• **SELECTED EXCERPT**
TORONTO -- The United Nations has issued a new warning about starvation in Yemen, calling it one of the worst famines the world has seen where the level of suffering is so staggering the head of the World Food Program (WFP) says it is a "disgrace on humanity."
WFP Executive Director David Beasley recently visited Yemen and said he was horrified by what he saw.
"I'm standing here in this hospital room where this child, literally, is on the verge of death. In fact, 400,000 children are at risk of dying right now," Beasley .
"It's a horrible situation. It's a disgrace on humanity what’s happening here," he added.
In Yemen's capital, a young girl named Amadiya weighed just 11 kilograms (24 pounds) when she was admitted to an acute malnutrition ward in a Sana'a hospital for treatment. The girl’s mother said she is starving to death because the family does not have anything to eat.
After six years of war, blockades and sanctions, Beasley says some areas of Yemen are on the verge of extreme famine.
He explained that outside food aid budgets have been slashed and funding from the World Health Organization is drying up, leaving millions to go hungry.

• **SUPPLIED INFORMATION**
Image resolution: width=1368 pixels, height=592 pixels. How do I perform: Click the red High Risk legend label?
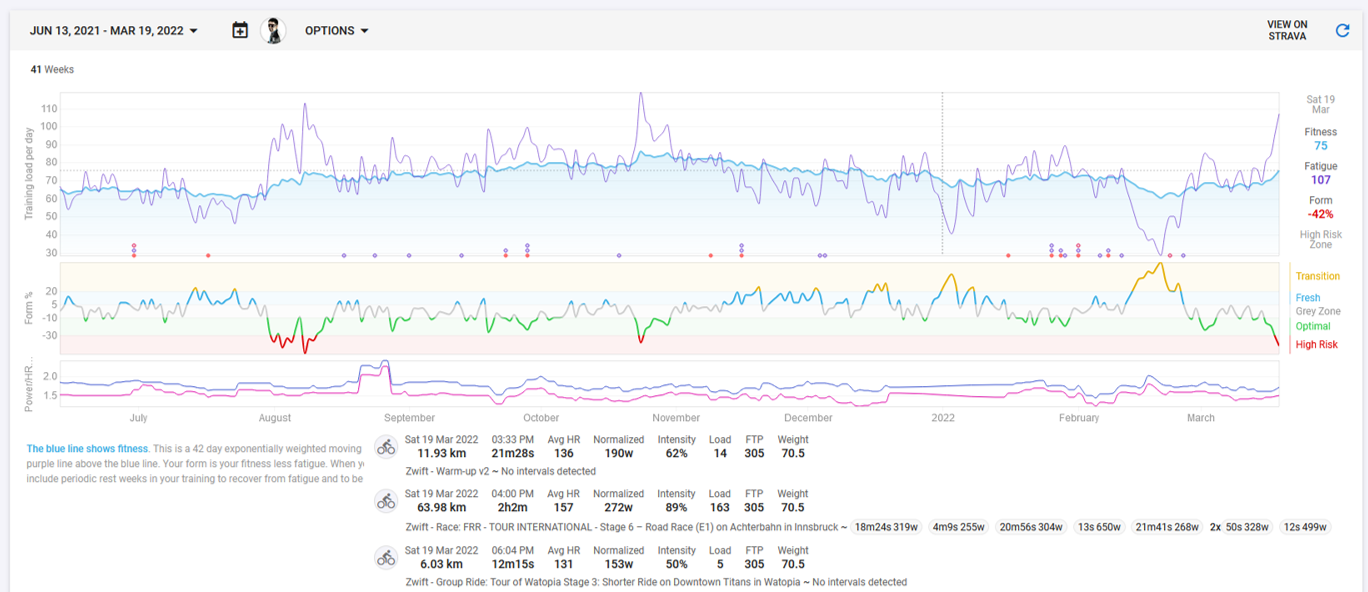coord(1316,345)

* * *

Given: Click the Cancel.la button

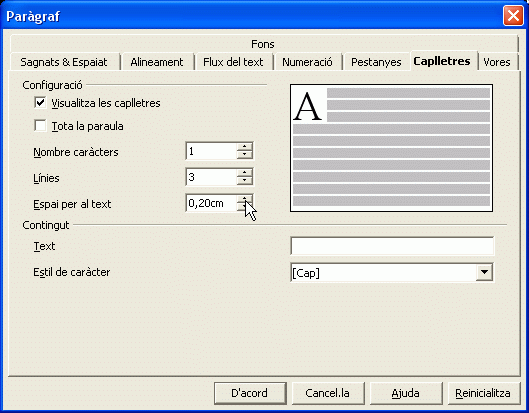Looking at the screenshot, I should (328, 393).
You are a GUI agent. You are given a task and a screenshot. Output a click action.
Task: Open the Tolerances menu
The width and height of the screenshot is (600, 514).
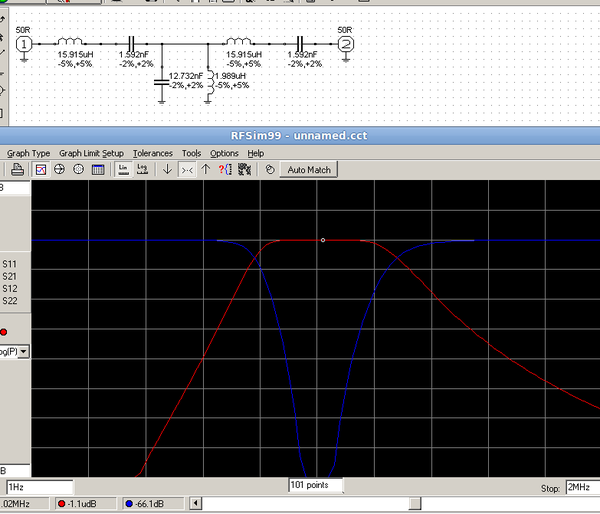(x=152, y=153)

--

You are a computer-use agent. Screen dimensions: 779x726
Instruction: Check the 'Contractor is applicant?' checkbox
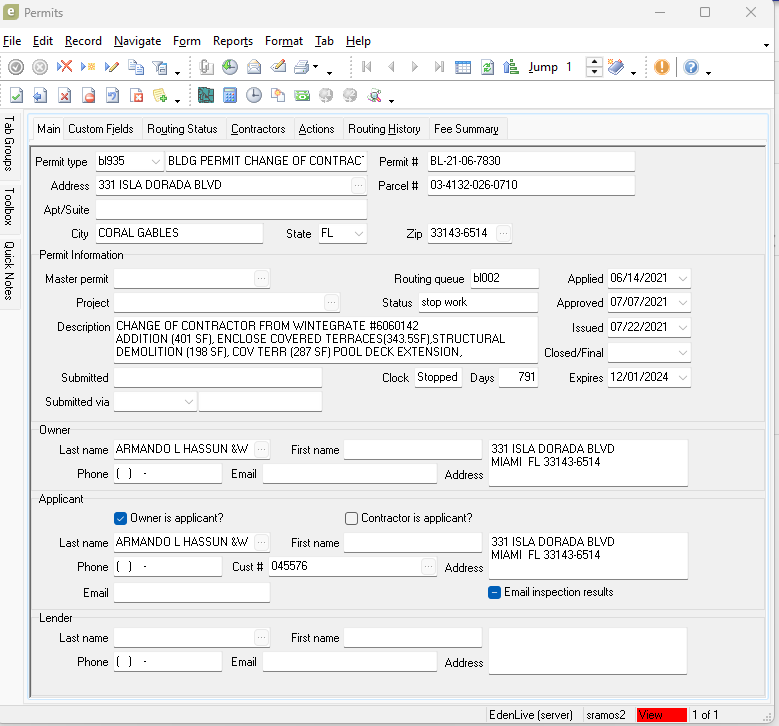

• **PROBLEM**
Copy out the full article on famine in Yemen, word for word. The records have nothing to do with the text.

• **REPLY**
TORONTO -- The United Nations has issued a new warning about starvation in Yemen, calling it one of the worst famines the world has seen where the level of suffering is so staggering the head of the World Food Program (WFP) says it is a "disgrace on humanity."
WFP Executive Director David Beasley recently visited Yemen and said he was horrified by what he saw.
"I'm standing here in this hospital room where this child, literally, is on the verge of death. In fact, 400,000 children are at risk of dying right now," Beasley .
"It's a horrible situation. It's a disgrace on humanity what’s happening here," he added.
In Yemen's capital, a young girl named Amadiya weighed just 11 kilograms (24 pounds) when she was admitted to an acute malnutrition ward in a Sana'a hospital for treatment. The girl’s mother said she is starving to death because the family does not have anything to eat.
After six years of war, blockades and sanctions, Beasley says some areas of Yemen are on the verge of extreme famine.
He explained that outside food aid budgets have been slashed and funding from the World Health Organization is drying up, leaving millions to go hungry.